#### What you will do:
Repeat all the data word for word.

Available data Block Start

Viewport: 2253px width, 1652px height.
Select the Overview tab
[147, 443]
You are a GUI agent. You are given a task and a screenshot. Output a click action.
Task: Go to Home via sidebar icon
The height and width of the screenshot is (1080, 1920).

Available data Block End

#### Completed task:
Viewport: 2253px width, 1652px height.
Select the Overview tab
[147, 443]
You are a GUI agent. You are given a task and a screenshot. Output a click action.
Task: Go to Home via sidebar icon
The height and width of the screenshot is (1080, 1920).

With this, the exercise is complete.